Objective: The objective of this story of case is to describe an uncommon cause of associated peripheral Vestibulopathy to the unilateral auditory loss in aged patient after catheterization of urgency. Story of case: Patient of the masculine sort, 82 years, submitted to the correction of abdominal ragged aneurism of aorta, in the intra-operative suffered heart attack acute from the myocardium needing primary angioplasty. High after hospital it relates to complaint of accented hearing loss to the right and crippling vertigo, without focal neurological signals. To the otorhinolaryngological clinical examination it presented: Test of Weber lateralized for the left, spontaneous nystagmus for the left, marches rocking, has taken normal disbasia and ataxia, index-nose and diadochokinesia, Test of Romberg with oscillation without fall and Fukuda with lateral shunting line for the right. The audiometric examination evidenced deafness to the right and sensorineural loss to the left in sharps, areflexia initial to the right in caloric test e, the computerized tomography of the secular bones and brainstem, presence of metallic connecting rod crossing the right secular bone, from the vein internal jugular vein and bulb jugular vein, crossing the posterior, superior and vestibule semicircular canals, projecting itself in temporal lobe. The radiological diagnoses was traumatic injury for guide to endovascular metallic during catheterization of urgency and the behavior, considering that the patient had not compensated the balance, it was vestibular rehabilitation. Conclusion: Complaints of giddiness in the aged patient must be closely evaluated of its pathological clinical description because the antecedents of illnesses and previous treatments, in general, direct the diagnostic hypotheses however they can bring unexpected alterations.

INTRODUCTION

The corporal balance depends on the integration of the vestibular systems, visual and proprioceptive (1,2). Two factors become related with the alterations of balance in the aged one: the gradual increase of the population aging and the proper illnesses of age (2). Amongst them, they are distinguished it vertebral-basilar insufficiency, being able to be represented by ischemic injuries, embolics, desiccants or traumatics (³), alterations of the central nervous system, the metabolic syndrome of disequilibrium of the aged one, hormones alterations/and benign paroxysmal postural vertigo (VPPB) (4). Clinically, the alterations of the balance are characterized for giddiness, vertigo, disequilibrium and fall and are esteem that the prevalence in the aged population arrives the 85% (5,6).

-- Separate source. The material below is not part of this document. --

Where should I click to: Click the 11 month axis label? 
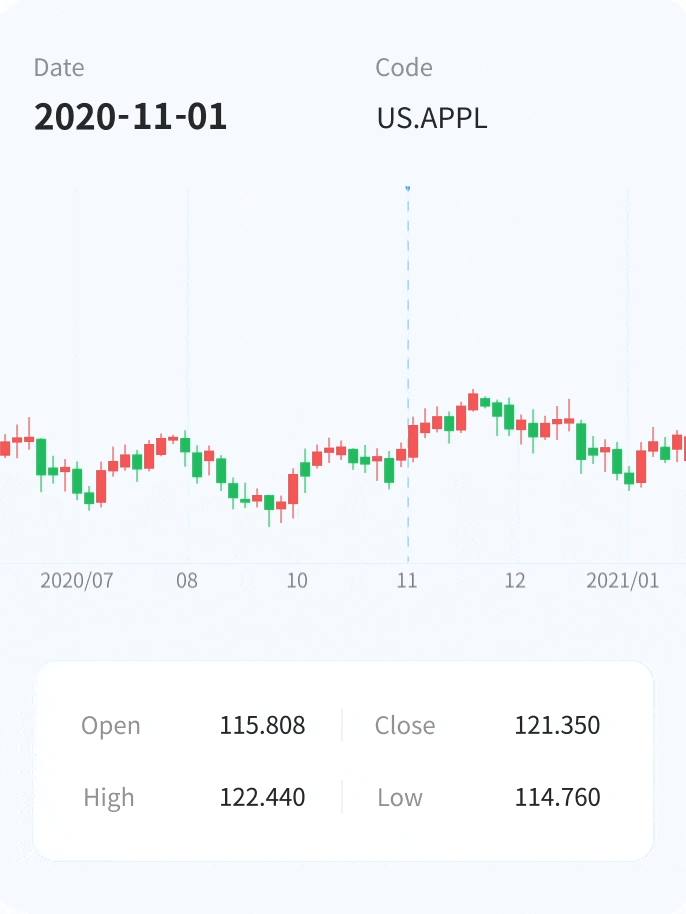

The objective of this story of case is to describe an uncommon cause of associated peripheral vestibulopathy to the unilateral auditory loss in aged patient after catheterism of urgency.


CASE REPORT

Patient of the masculine sort, 82 years, with antecedents of systemic arterial hypertension and dyslipidaemia in medicated treatment, was submitted to the cardiovascular surgery in September of 2000 due the abdominal ragged aneurism of aorta. In the intra-operative it suffered heart attack acute from the myocardium needing primary angioplasty. Since then, it presented history of vertigo to the fast movements of the head and disequilibrium to the changes of decumbency as to seat and to raise and to the deambulation. It remained fifteen days in UTI and it after received high one month hospital from internment with the described complaints and without focal neurological signals. It made use of dihydrocloride of flunarizine per 5 years guided by the cardiologist and kept the complaint of disequilibrium and hyperacusis. To the otorhinolaryngological clinical examination it presented: Test of Weber lateralized for the left, spontaneous nystagmus for the left, marches rocking, has taken normal disbasia and ataxia, index-nose and diadochokinesia, Test of Romberg with oscillation without fall and Fukuda with lateral shunting line for the right.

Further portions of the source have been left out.